Se les olvida que las conflagraciones pueden salírseles de las manos y extenderse a regiones y países que se ven asimismo amenazados o tienen intereses estratégicos, políticos, geopolíticos y de alianzas internacionales. Y así dicho parece tan sólo tinta sobre papel, pero es más que esto es, sobre todo, la vida y la muerte; la devastación y el infortunio para muchos; el cambio de ruta hacia terrenos insospechados y dañinos…
Las cifras dibujan los hechos; pero las tragedias humanas corresponden a cada uno en cada lugar y tiempo. Y son imborrables. Una vez ocurrida la guerra ya nada es igual para nadie ahí.
La Primera Guerra Mundial (1914-1918) fue una de las guerras más destructivas del siglo XX. Como consecuencia murieron casi diez millones de soldados de los distintos países involucrados y millones de civiles; cifra que supera en mucho la suma de las muertes de todas las guerras de los cien años anteriores. Se calcula que 21 millones de hombres fueron heridos en combate. Y los daños fueron millonarios y con frecuencia irreparables.
La Segunda Guerra Mundial (1939-1945) fue la de mayor dimensión en la historia de la humanidad. Se desarrolló en todos los continentes del planeta y enfrentó a numerosos países organizados en dos bandos. Estados Unidos, Gran Bretaña, Francia y la entonces Unión Soviética, que formaron el bloque de Los Aliados contra Alemania, Italia y Japón, denominados como el “Eje”. Esta guerra se saldó con la derrota del Eje y causó la muerte de entre 55 y 60 millones de seres humanos.

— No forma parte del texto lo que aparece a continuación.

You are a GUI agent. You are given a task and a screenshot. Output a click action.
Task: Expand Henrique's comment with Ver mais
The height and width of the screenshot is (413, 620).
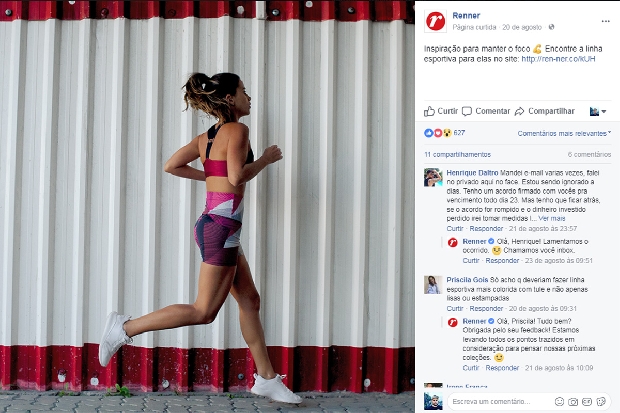552,218
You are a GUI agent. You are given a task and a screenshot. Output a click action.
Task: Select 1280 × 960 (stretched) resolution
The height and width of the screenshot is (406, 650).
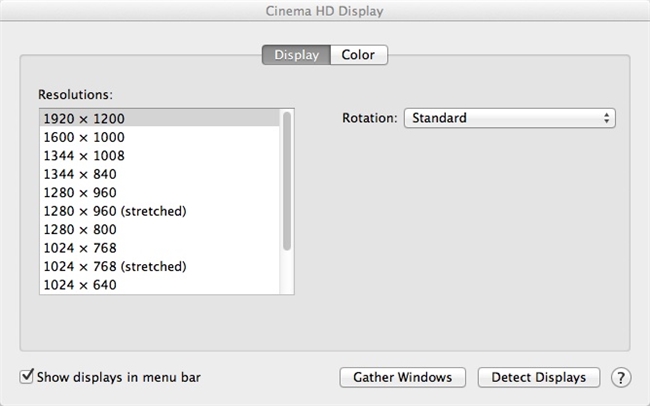click(115, 211)
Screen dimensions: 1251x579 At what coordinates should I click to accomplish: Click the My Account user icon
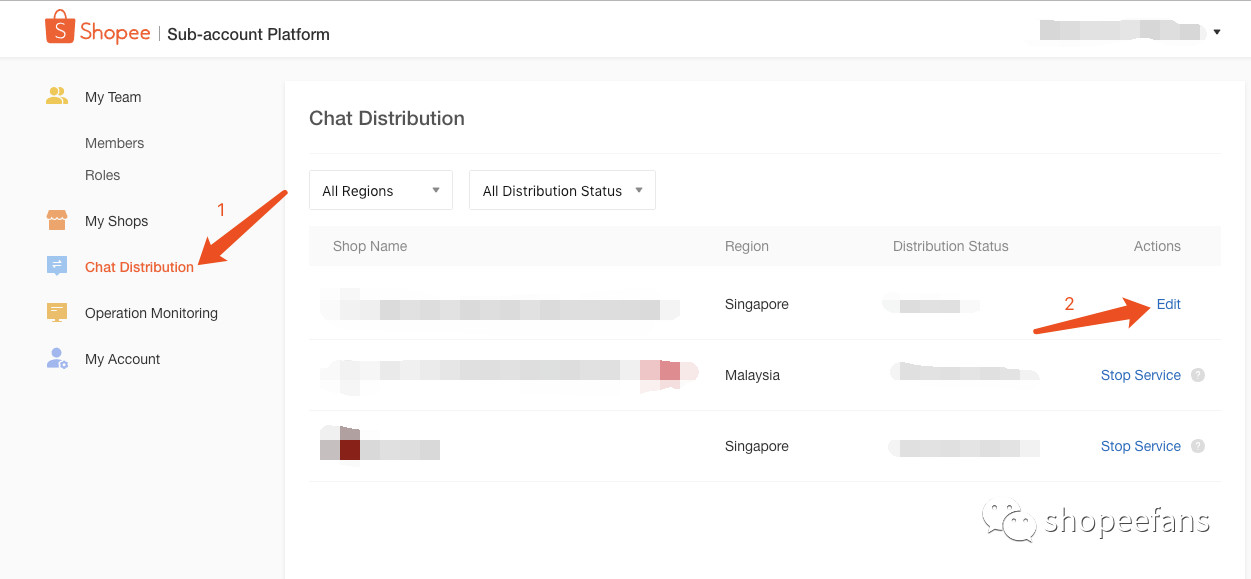point(57,359)
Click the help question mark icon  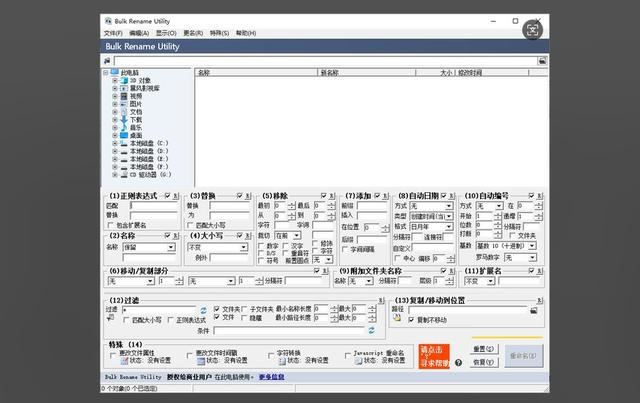click(x=458, y=362)
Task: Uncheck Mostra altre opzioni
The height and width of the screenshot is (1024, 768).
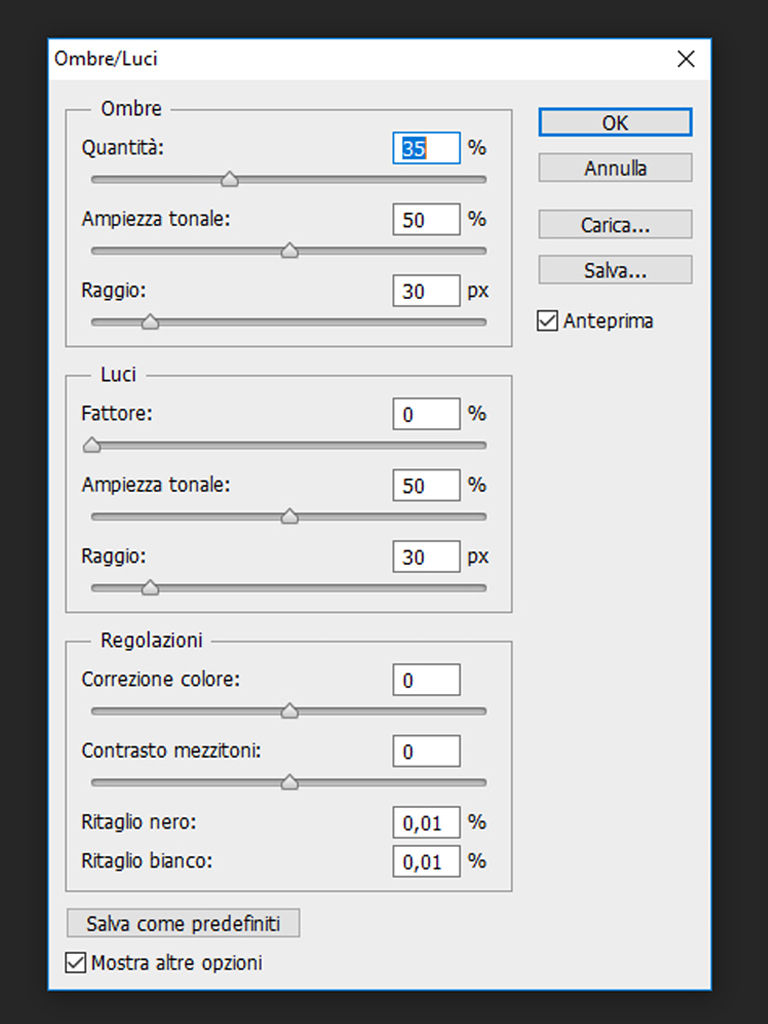Action: click(x=75, y=963)
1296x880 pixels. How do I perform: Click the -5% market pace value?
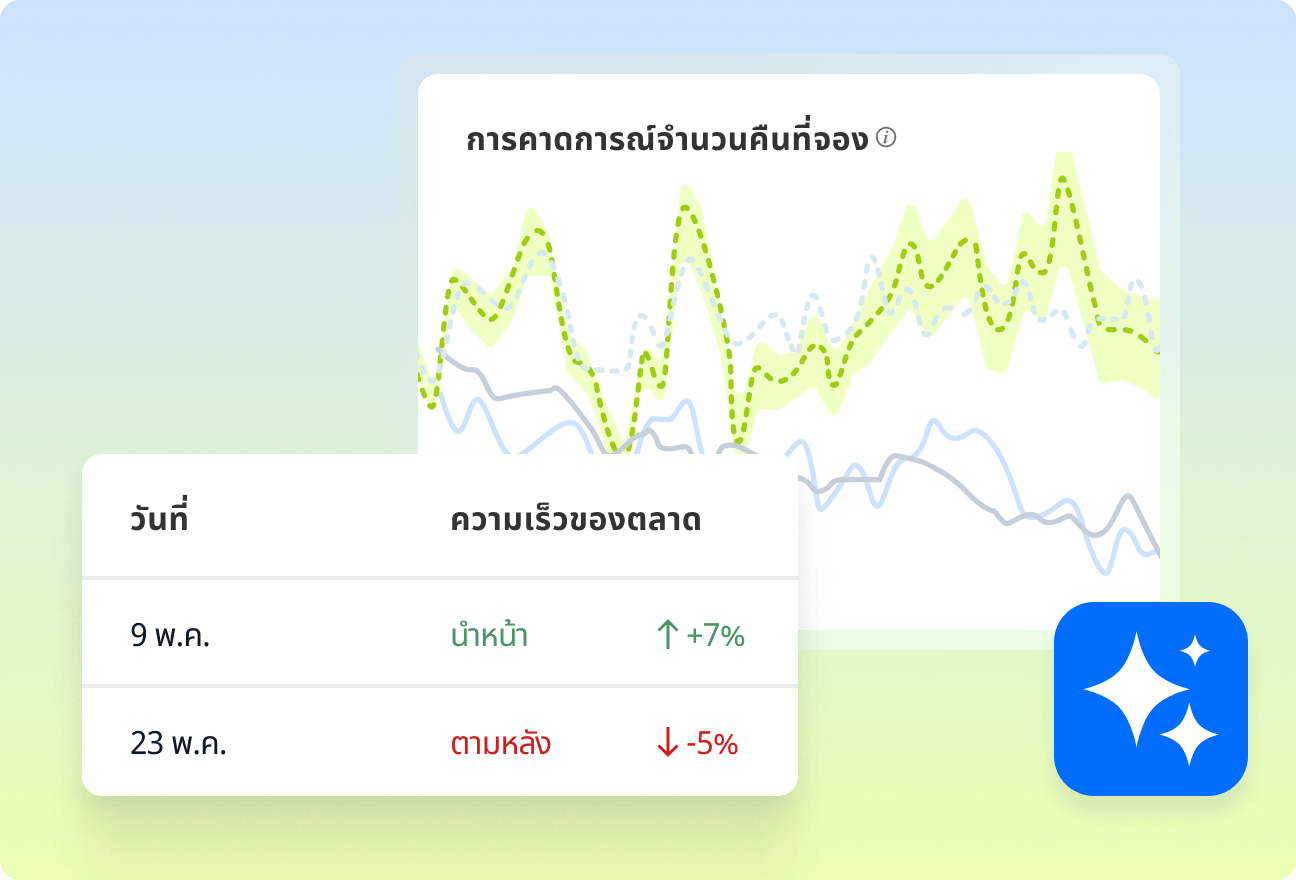[712, 745]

Pero nada de esto parece detener a quienes ya vivieron la catástrofe bélica. Nada impide que predomine en dirigentes de gobierno la arrogancia, el orgullo, la confrontación por sí misma, el ánimo destructor e indiferente de la vida de millones. Nada ni nadie los contiene. Están ahí, enfrentando, al acecho, dibujando nuevas figuras geopolíticas. La sangre no les dice nada.
El gobierno de México tardó en declarar que lo que hace Rusia es una invasión injusta. Fue hasta el 24 de febrero cuando el canciller Marcelo Ebrard declaró que el gobierno de México condena la invasión militar de Rusia a Ucrania y rechazó el uso de la fuerza en el conflicto en aquella región de Europa del Este: “México condena enérgicamente esta invasión y llama al cese al fuego inmediato que permita una salida diplomática, que proteja a la población y evite sufrimiento”, dijo.

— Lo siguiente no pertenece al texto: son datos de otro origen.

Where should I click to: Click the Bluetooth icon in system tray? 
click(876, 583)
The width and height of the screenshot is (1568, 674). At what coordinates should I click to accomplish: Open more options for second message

El Senado de la República, cuya tarea es atender asuntos de política exterior y hoy de mayoría Morenista, tardó tres días a la espera de la señal superior para manifestarse en contra de la invasión rusa a Ucrania.
La situación es grave. No cabe el menosprecio a lo que ocurre y lo que podría ocurrir. El gobierno de México debe estar atento a los avances de la situación y sí, participar desde el Consejo de Seguridad y desde los foros mundiales y nacionales indispensables para impulsar el diálogo, la negociación y la paz.
Una paz que merecemos todos luego de la lucha con la pandemia que aún persiste y luego de nuestras propias tragedias internas y sangrientas que parecen interminables. La paz internacional, pero también la paz nacional: Eso es lo que debe impulsar el gobierno de México. Y es urgente.